Lovers roam with selfie sticks, vendors sell corn and fishballs on sticks and loud music thumps. Like the other Indochinese people, the Lao and the Thais, the Vietnamese love noise and lights. Whole families promenade, taking pictures of each other, kids treated to helium balloons or plastic toys. The buzz of motorcycles is incessant, cafes are packed in the evening with little stools all facing the footpath and there are pop-up performances in the parks: Vietnamese opera, aerobics or in one case, a blonde woman in a halter-top showing an eager crowd how to dance the macarena.


Even in the beach suburbs, along quiet tree-lined streets, I found constellations of epileptic lights hanging between the branches – whether as new year decorations or all-year installations it was hard to say.


But my favourite night-time entertainment was voyeurism. Whether in the warren-like alleys South of Nguyen Van Linh or the tony streets of the beachside enclave, in the evening locals would open their doors to let in the cool air, and by extension, open their living rooms to the world. As you walk past you can see whole families crowded around flatscreen TVs, or lounging in pyjamas, in front rooms that open directly on to the street. Often, at the centre of the room is a family treasure – a motorbike, safely parked indoors in pride of place – or a flowering tree to celebrate the new year. The floors are usually tiled, walls often painted pale blue or green, and there is almost always a steeply ascending staircase at the back. More than anything else, it was these night-time strolls that gave me a sense of how Danang really lives.



7 02 2017


Housed in a hundred year old faded pink colonial building by the river is the city’s Cham museum, supposedly the world’s greatest collection of sculpture from the vanished Cham civilisation. This was centred around the now-ruined city of My Son an easy day trip from Danang. The Cham people still live across Indochina, now mostly Muslim, but their former civilisation worshipped Hindu and later Buddhist deities, and built great trading cities connected to port across Southeast Asia; their curvaceous sculptures were a clear influence on Majapahit Java and the Khmers.


Banh xeo street

7 02 2017

Eating cheaply and well is one of the highlights of any Vietnam trip and we feasted on roadside noodles served with pungent vegemite-y fish paste and sweet pink onions. These were delicious, but would leave me knocked out a few hours later with a blazing MSG hangover. We also saw oysters frying on the street, frog, and ate local specialities like the cao lao noodles in Hoi An, thick and springy with crunchy pork crackling in a fragrant broth, or bamboo soup.

In Danang our biggest discovery was the “Banh xeo” street,  an alleyway really, home to rowdy, napkin-strewn restaurants serving the Vietnamese crepes stuffed with beans and shrimps, accompanied by satay sticks of beef.

Afterwards we would walk up to Highlands Coffee, one of the city’s innumerable high-decibel “ca phes” serving evening crowds sugar-loaded coffee drinks and weirdly, absolutely no food.
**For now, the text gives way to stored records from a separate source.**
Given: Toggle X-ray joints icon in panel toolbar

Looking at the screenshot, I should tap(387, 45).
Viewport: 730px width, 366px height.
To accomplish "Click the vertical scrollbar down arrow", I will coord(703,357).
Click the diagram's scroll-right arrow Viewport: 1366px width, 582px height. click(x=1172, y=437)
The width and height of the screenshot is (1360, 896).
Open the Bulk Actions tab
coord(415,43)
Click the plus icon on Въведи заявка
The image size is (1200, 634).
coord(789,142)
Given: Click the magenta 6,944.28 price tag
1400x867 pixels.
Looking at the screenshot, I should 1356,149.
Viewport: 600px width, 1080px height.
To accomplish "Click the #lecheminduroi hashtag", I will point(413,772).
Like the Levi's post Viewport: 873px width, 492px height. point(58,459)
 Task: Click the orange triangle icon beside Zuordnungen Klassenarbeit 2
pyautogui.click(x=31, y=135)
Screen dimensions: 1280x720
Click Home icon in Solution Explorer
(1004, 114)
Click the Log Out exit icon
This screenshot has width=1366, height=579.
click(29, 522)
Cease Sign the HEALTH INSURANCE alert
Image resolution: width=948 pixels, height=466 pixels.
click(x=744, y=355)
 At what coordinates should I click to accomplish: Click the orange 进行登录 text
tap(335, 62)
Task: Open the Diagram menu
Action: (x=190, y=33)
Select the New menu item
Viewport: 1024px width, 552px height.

For dessert, the place to go was AVA, a tiny patisserie in a mouldy little room that served the absolute best chocolate cakes I have ever tasted.

Bana Hills

7 02 2017


Less than an hour from the Danang Beaches lies the starkly different – and noticeably cooler – Bana Hills, a fantasy resort made up of a fake French village, located atop a mountain. The resort is reached via the world’s longest cable car which glides up over spectacular jungle scenes – rushing mountain streams, enormous ferns and towering Tarzan-like rainforest trees, before entering the clouds and mists near the mountain’s summit.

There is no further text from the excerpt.